> [READING TEXT]
═══
American TV newspaper and crime drama series (1950–1951)

I Cover Times Square is an American television newspaper drama and crime show that was broadcast in prime time on ABC from October 5, 1950, through January 11, 1951. A subsequent shift to daytime on Saturdays extended the program through October 13, 1951.

== Premise ==
Harold Huber portrayed Johnny Warren, a "crusading Broadway columnist" and radio commentator. Warren covered "the seamy side of show business", working from Times Square, where he usually hung out around a newspaper stand that carried papers from other cities. Warren described the Times Square setting as the "mad midway — the crazy carnival — the jittery jungle".

==Production==
A pilot (also titled "I Cover Times Square") was broadcast as the December 26, 1949, episode of The Chevrolet Tele-Theatre.

Huber was the producer of I Cover Times Square. Murray Burnett and Ted Post were the directors. Air Wick was the sponsor. The program originated from WJZ-TV. It was initially broadcast on Thursdays from 10 to 10:30 p.m. Eastern Time. In April 1951 it returned to the air on Saturdays from 12:30 to 1 p.m. E. T. On May 5, 1951, Faith Baldwin Romance Theatre began sharing that time slot, with the two programs aired on alternate weeks. The show's final broadcast occurred on October 13, 1951.
═══
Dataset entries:
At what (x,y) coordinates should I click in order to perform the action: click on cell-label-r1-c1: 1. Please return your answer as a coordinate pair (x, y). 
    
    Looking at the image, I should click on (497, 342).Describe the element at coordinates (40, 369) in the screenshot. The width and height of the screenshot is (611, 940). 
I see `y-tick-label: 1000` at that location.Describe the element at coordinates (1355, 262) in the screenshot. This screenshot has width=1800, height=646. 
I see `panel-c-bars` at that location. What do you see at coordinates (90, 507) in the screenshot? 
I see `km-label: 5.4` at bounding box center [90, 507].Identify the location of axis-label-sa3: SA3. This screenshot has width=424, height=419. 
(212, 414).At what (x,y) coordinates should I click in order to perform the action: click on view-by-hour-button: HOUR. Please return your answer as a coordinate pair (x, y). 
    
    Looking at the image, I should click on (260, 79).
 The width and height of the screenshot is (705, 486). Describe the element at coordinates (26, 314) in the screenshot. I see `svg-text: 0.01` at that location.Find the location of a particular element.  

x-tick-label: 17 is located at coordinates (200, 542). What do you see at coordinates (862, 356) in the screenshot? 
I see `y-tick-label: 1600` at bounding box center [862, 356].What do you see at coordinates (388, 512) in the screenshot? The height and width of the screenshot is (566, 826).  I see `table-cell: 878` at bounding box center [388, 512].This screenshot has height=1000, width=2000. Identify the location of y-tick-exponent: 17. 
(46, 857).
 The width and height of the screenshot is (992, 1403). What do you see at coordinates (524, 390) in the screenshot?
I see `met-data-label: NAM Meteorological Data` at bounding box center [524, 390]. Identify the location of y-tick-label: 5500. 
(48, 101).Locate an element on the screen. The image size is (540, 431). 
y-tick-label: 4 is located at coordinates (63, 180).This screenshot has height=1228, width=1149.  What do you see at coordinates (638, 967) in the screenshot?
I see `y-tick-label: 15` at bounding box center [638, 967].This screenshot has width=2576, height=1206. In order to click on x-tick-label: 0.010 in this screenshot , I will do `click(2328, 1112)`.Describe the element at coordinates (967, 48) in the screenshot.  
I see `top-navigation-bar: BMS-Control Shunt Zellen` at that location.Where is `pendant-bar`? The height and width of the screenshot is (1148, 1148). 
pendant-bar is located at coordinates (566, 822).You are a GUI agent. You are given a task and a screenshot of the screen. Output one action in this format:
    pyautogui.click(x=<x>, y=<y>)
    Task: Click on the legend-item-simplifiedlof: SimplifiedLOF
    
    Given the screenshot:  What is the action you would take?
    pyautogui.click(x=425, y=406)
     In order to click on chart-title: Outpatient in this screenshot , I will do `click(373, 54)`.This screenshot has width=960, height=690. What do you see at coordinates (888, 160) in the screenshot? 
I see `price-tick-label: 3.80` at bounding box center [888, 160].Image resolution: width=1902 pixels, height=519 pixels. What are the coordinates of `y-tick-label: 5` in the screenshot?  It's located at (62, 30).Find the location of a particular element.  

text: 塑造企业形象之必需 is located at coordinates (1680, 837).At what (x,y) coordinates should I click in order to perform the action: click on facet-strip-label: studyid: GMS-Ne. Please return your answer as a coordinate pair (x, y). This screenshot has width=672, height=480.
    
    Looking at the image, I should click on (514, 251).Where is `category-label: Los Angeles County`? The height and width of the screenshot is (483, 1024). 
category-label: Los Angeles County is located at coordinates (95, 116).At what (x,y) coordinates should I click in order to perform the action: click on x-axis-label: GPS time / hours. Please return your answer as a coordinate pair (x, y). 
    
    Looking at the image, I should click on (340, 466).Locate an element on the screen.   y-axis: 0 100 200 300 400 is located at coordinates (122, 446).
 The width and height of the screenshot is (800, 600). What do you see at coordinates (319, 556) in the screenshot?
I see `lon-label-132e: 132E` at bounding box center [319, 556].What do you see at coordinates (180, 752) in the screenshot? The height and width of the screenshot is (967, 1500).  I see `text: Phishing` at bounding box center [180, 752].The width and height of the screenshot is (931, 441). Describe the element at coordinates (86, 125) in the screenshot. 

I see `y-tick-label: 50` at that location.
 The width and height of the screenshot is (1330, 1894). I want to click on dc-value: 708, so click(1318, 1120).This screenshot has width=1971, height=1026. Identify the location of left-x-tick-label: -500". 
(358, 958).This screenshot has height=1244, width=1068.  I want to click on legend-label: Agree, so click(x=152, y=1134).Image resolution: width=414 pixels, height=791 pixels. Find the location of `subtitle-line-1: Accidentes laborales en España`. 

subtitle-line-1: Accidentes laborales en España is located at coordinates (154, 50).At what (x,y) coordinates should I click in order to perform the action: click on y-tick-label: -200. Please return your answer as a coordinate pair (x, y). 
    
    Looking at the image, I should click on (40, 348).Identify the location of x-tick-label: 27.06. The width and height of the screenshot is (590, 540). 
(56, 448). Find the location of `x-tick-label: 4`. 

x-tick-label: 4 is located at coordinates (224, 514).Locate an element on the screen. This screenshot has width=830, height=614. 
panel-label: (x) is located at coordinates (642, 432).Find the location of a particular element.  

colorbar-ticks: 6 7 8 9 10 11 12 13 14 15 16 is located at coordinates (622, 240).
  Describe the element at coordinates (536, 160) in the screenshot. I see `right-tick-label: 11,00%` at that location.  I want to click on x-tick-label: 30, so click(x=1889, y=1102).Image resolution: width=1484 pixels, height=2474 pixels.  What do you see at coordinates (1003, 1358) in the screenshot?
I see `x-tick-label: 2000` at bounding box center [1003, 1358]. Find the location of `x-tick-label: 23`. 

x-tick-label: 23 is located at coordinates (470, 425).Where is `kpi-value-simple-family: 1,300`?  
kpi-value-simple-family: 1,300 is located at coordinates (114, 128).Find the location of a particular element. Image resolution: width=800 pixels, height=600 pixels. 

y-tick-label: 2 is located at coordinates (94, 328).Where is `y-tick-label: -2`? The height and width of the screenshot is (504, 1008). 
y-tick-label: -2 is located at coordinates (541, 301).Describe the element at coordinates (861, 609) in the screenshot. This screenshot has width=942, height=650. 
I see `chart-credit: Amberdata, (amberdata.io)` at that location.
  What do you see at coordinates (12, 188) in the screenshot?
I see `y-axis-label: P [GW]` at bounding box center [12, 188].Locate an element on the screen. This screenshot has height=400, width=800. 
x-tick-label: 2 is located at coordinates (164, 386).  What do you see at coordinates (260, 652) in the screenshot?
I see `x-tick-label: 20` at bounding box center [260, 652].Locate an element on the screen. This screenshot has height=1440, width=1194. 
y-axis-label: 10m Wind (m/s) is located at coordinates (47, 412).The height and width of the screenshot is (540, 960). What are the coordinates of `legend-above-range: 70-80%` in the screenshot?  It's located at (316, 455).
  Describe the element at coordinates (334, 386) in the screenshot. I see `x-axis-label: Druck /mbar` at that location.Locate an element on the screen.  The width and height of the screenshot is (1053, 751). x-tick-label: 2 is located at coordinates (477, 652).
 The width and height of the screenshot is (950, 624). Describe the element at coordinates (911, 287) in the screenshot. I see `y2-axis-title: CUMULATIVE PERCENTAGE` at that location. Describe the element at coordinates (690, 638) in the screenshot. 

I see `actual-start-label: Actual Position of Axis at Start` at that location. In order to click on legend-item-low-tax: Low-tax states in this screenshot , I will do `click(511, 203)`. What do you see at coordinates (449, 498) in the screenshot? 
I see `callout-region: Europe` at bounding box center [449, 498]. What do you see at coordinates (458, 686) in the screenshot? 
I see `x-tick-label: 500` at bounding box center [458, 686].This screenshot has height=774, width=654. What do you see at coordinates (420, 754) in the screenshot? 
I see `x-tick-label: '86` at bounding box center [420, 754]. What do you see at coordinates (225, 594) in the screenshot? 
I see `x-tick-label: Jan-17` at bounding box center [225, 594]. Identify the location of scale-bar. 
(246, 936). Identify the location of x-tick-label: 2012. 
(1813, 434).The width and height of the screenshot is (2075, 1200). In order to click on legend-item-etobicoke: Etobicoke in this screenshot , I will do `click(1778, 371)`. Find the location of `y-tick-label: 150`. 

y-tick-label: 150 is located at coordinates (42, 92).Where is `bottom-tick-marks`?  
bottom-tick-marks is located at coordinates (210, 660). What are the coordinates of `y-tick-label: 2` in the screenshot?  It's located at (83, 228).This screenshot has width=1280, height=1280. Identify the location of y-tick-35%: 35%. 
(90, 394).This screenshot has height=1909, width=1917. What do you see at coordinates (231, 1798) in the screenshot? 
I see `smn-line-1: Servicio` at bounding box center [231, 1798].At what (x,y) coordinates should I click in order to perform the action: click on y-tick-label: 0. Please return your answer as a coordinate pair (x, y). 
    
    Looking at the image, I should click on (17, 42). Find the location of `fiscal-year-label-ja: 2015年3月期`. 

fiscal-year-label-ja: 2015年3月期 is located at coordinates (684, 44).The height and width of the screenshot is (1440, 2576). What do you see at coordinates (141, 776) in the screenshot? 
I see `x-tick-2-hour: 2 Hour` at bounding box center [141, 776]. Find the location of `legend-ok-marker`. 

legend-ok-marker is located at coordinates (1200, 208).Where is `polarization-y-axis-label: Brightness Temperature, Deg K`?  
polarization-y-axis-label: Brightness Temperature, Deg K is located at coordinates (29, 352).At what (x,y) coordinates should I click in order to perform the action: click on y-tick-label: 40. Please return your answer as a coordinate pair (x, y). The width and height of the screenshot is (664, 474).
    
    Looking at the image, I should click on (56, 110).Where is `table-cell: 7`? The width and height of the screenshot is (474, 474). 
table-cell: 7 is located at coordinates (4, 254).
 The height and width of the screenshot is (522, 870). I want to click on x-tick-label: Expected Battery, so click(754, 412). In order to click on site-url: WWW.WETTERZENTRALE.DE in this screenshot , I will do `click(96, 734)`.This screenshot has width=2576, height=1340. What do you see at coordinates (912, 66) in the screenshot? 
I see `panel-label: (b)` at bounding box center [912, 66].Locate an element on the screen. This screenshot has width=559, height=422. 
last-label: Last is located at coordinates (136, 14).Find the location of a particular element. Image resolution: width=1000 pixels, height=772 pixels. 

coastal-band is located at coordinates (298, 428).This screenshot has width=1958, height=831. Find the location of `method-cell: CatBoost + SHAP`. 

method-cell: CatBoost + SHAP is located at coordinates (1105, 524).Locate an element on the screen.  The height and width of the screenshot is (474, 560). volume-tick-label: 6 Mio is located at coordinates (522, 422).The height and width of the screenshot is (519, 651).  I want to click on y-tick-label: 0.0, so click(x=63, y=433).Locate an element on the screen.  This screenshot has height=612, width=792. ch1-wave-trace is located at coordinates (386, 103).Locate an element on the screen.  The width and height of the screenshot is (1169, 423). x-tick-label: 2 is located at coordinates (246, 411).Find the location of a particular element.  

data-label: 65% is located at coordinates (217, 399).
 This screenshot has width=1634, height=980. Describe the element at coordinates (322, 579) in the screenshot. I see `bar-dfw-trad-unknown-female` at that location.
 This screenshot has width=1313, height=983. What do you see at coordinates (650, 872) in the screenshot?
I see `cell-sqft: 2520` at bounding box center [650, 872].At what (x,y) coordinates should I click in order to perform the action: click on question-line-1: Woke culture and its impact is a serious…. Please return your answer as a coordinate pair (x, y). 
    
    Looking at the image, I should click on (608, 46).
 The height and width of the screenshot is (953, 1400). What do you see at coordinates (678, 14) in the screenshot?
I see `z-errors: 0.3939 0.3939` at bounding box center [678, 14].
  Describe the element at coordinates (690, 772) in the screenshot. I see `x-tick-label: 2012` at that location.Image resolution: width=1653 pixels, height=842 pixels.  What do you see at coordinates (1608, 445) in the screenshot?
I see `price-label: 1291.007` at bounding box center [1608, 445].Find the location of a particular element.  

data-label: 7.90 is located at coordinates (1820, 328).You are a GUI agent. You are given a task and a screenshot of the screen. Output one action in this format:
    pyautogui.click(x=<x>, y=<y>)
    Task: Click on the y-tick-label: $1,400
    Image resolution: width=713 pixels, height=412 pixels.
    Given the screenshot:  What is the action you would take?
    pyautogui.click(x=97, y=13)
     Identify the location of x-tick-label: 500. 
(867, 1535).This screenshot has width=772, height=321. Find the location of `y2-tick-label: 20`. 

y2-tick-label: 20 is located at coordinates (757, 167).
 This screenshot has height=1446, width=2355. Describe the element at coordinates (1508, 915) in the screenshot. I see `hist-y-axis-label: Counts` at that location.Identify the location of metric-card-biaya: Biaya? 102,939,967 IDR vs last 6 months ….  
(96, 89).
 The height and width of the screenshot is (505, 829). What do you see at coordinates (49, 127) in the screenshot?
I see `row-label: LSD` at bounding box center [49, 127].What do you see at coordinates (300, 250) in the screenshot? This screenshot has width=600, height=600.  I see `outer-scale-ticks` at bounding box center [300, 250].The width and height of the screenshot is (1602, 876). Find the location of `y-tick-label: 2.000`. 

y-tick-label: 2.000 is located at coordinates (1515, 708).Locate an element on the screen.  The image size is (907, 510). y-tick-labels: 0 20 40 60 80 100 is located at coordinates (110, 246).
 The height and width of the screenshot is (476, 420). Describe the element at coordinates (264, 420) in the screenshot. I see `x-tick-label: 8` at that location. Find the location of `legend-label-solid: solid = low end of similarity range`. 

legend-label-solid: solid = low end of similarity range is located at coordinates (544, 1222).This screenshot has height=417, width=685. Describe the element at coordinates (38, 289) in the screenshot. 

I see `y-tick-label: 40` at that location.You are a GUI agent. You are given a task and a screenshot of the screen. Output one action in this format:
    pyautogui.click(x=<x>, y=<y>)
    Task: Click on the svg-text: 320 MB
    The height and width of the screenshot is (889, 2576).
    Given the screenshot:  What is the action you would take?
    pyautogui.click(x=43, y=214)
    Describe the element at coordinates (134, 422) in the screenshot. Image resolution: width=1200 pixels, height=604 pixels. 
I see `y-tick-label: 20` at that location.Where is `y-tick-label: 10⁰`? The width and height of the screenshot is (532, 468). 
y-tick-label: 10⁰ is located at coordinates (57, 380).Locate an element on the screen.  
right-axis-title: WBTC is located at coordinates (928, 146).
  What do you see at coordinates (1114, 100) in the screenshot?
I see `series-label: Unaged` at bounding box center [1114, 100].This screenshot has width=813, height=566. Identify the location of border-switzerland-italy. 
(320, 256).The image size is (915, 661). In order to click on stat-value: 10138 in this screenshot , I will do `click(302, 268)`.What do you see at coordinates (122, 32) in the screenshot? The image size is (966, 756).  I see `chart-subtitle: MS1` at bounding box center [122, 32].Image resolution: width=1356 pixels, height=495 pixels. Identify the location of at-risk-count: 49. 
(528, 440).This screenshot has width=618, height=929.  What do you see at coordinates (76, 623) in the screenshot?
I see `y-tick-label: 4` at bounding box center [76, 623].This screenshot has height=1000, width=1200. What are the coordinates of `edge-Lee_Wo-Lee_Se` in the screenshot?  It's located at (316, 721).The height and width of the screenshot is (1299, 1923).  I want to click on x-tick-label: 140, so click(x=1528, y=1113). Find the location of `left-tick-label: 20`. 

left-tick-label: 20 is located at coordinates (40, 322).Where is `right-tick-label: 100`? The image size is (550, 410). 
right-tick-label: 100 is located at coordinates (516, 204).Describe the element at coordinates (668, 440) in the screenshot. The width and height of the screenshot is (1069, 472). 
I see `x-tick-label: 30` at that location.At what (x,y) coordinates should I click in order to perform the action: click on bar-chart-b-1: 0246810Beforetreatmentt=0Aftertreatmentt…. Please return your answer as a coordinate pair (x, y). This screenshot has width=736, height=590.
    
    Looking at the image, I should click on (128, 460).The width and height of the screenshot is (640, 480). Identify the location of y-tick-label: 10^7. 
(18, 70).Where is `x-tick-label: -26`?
═══
> [EXERCISE A]
In the text about I Cover Times Square, which station did the program originate from?
> [EXERCISE B]
Please carry on the text about I Cover Times Square, starting after its last sentence.

> [REPLY A]
WJZ-TV

> [REPLY B]
Huber wore a toupee in the series — a situation that led to what newspaper columnist Dorothy Kilgallen called "the funniest hassle in the history of television". Huber wanted ABC to pay for the $75 hairpiece, saying that it should be considered a prop for the show. The network thought of it as part of Huber's personal wardrobe and said that he should pay for it.

==Critical response==
A review in the trade publication Variety indicated that the show's premise had good potential for success but said that the premiere episode showed that "the series will require considerable shaking down if it's to capitalize on its advantages enough to attract an audience." The review said that the episode's first half depended too much on dialog, and that additional visual activity in the second half came too late. It added, "Background music was absent when it was needed most and was too loud when it did come in." The review said that Huber's acting was "okay" and the "supporting cast was competent".